▶ **Page excerpt**:
--*--
Following a hearing, the district court found that by failing to complete the CSC program, defendant had violated his conditions of probation. The court based its decision on its finding that defendant “was placed on reasonable notice that he was going to be required to complete the [CSC program] before being able to enter into [VTSPA].” The court also found that defendant was told that he could complete VTSPA after his release.1 The court revoked his probation and modified his sentence such that all but four years were suspended, and defendant was ordered to complete the CSC program in-house and the sex offender programming following his release.
Defendant argues that he was not given sufficient notice that completion of the CSC program was a condition of probation. Furthermore, he argues that because he was found ineligible for VTSPA, satisfaction of that portion of his conditions of probation was placed outside of his control. The trial court concluded that because completion of CSC by defendant was a necessary precondition to his admission to VTSPA, his removal from the program in effect was a failure to successfully participate in the VTSPA program as required by defendant's sentencing order.
Although a probation agreement is in no sense a “strait-jacket,” State v. Emery, 156 Vt. 364, 373, 593 A.2d 77, 82 (1991), and a defendant may be put on notice as to what may constitute a probation violation merely by the instructions and directions of a probation officer, State v. Peck, 149 Vt. 617, 619-20, 547 A.2d 1329, 1331 (1988), “defendant is entitled to know what conduct is forbidden before the initiation of a probation revocation proceeding.” State v. Bubar, 146 Vt. 398, 405, 505 A.2d 1197, 1201 (1985). Due process requires it. Peck, 149 Vt. at 619, 547 A.2d at 1331.
--*--
▶ **Recorded information**:
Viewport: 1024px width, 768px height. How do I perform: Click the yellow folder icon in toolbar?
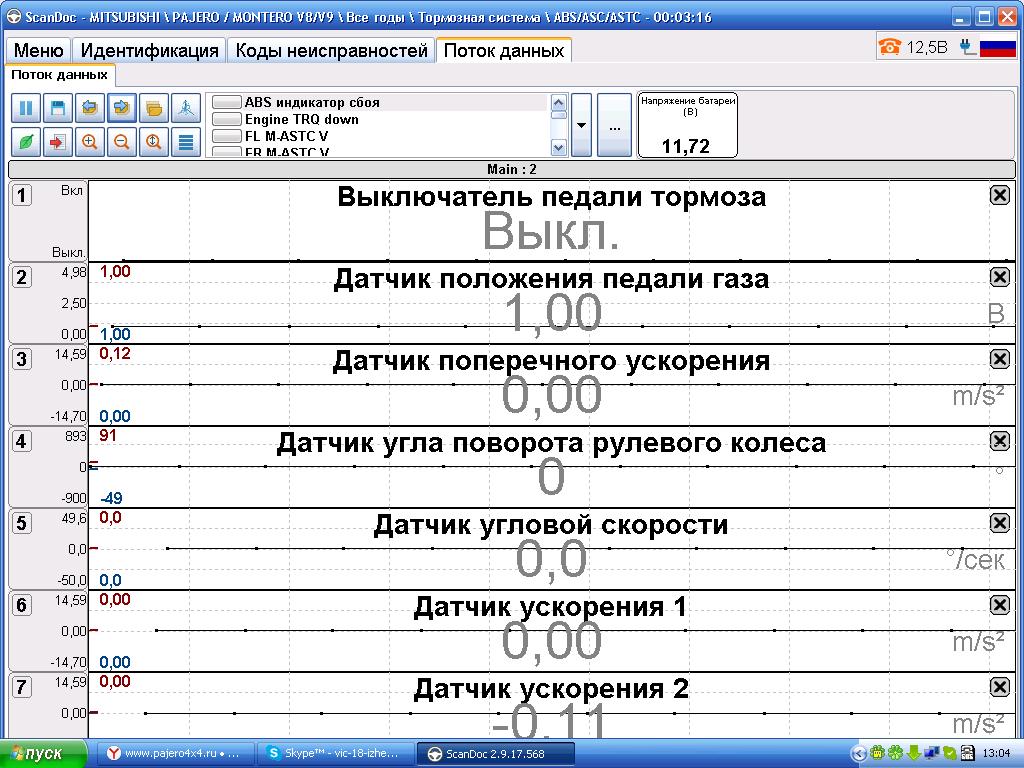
--*--
▶ **Required actions**:
- 1) Please list every case cited by name in the court opinion excerpt above.
- 2) In the court opinion excerpt, after the probation was revoked, how many years of the modified sentence were not suspended?

▶ **Worked answers**:
- 1)
State v. Emery
State v. Peck
State v. Bubar

- 2) Four years.